II. Iman dan Pengalaman Iman
Secara logika, memang mustahil bagi manusia dapat hidup kembali dari kematian, hanya Allah Sang Sumber Kehidupan saja yang dapat menghidupkan kembali. Iblis adalah bapa kematian, bapa penipu, pekerjaannya selalu ingin menghancurkan hidup manusia. Tuhan dapat melakukan pekerjaan dahsyat atas diri seseorang dan itu tidak tergantung dari orang itu harus beriman atau tidak, bukankah anak perempuan Yairus yang dibangkitkan itu tidak pernah mengenal bahkan beriman pada Tuhan Yesus? Jadi, mujizat ini bukan bergantung pada iman dari orang yang kepadanya Tuhan mau bekerja atau bergantung pada bapanya, tidak, tapi sepenuhnya tergantung pada kehendak Tuhan saja. Yang perlu diwaspadai juga adalah apakah ketika mujizat itu terjadi setan turut ambil bagian? Hati-hati, iblis tidak akan pernah berhenti menggoda manusia supaya manusia jatuh ke dalam dosa, iblis selalu ingin masuk dalam setiap aspek hidup manusia kita tapi ingat, secara ordo, setan ada di bawah manusia maka manusia berhak untuk mengusir setan. Biarlah kita tidak hanya mempunyai pengertian iman yang kuat, punya kepercayaan pada Kristus yang kokoh tetapi biarlah ketika kita juga menyandarkan iman kita hanya pada Kristus maka pada saat itu Tuhan akan memakai dengan luar biasa. Jangan membatas pekerjaan Tuhan hanya dibatas logika, kapasitas, uang atau tenaga kita sebab Tuhan adalah Tuhan Sang Pemilik Semesta sehingga tidak ada yang mustahil bagi Dia. Sungguh merupakan suatu anugerah kalau kita dapat berjalan bersama dengan Tuhan dan mengalami pengalaman indah bersama dengan Tuhan. Jangan berorientasi pada hasil dari iman tetapi berimanlah hanya pada Kristus, obyek iman yang sejati dan biarlah kita membiarkan diri dipakai menjadi alat untuk kemuliaan nama-Nya dengan demikian kita akan merasakan mujizat Tuhan. Kita adalah manusia berdosa dan kalau Tuhan sudah menyelamatkan kita maka itu merupakan mujizat terbesar yang pernah terjadi dalam hidup kita.

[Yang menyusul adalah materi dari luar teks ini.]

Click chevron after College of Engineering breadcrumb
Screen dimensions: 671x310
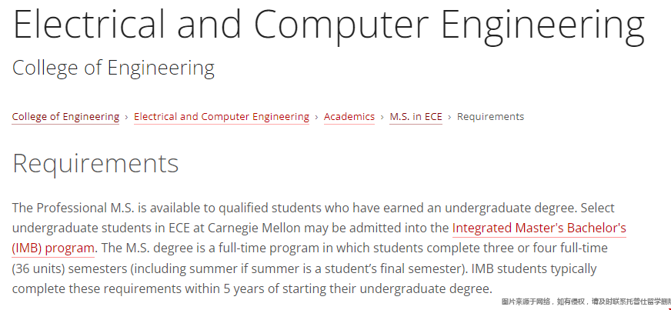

Mujizat paling besar yang terjadi dalam hidup kita adalah pada saat kita bertobat dan menjadi percaya Kristus Tuhan: pertama, kalau Injil dapat sampai kepada kita itu merupakan suatu anugerah sekaligus mujizat sebab sampai hari ini, masih banyak orang yang ada di sekitar kita yang dari lahir sampai mati belum pernah satu kalipun mendengar tentang Kristus; kedua, kalau ada seorang pemberita Injil mau pergi ke suatu tempat dimana di sana Injil itu diberitakan maka itu juga merupakan suatu mujizat. Tidak semua orang dipanggil untuk memberitakan Injil sebab pada saat orang memberitakan Injil bukan sambutan yang diterima tetapi sebaliknya hinaan, cercaan dan siksaanlah yang diterima. Kita selayaknya bersyukur kalau ada orang yang memberitakan Injil, berdoa demi untuk keselamatan kita, itu merupakan suatu mujizat terbesar. Sombong merupakan sifat manusia berdosa, dengan segala cara manusia berusaha menutupi perbuatan dosanya maka suatu mujizat kalau seorang berdosa mau mengakui dosa dan bertobat. Ketika John Sung mengadakan suatu kebaktian kebangunan rohani dimana banyak massa berkumpul, pemerintah setempat menjadi takut dan kuatir karena disangka akan memberontak namun pemerintah dikagetkan dengan reaksi orang-orang tersebut, mereka mengaku berdosa tanpa dipaksa. Itu merupakan suatu mujizat; ketiga, kalau Tuhan berkenan memakai kita seorang yang hina dan berdosa menjadi alat dan bekerja bagi-Nya maka itu merupakan mujizat sebab kita akan merasakan pengalaman indah berjalan bersama dengan Tuhan, kita akan melihat bagaimana tangan Tuhan bekerja yang melampaui kapasitas dan kemampuan kita.
Beriman kepada Tuhan berarti memperkenankan Tuhan untuk memakai kita menjadi alat-Nya dan barangsiapa dipakai oleh Tuhan melakukan pekerjaan-Nya maka kita akan mengalami pengalaman indah bersama dengan Tuhan. Biarlah sebagai anak Tuhan kita tidak sekedar berteori iman atau mempunyai doktrin kuat tetapi berimplikasi iman dengan demikian kita dapat melihat pekerjaan Tuhan yang melampaui pikiran manusia dapat dikerjakan dengan tuntas, kita dapat melihat bagaimana Tuhan bekerja membangkitkan anak perempuan yang telah mati. Amin.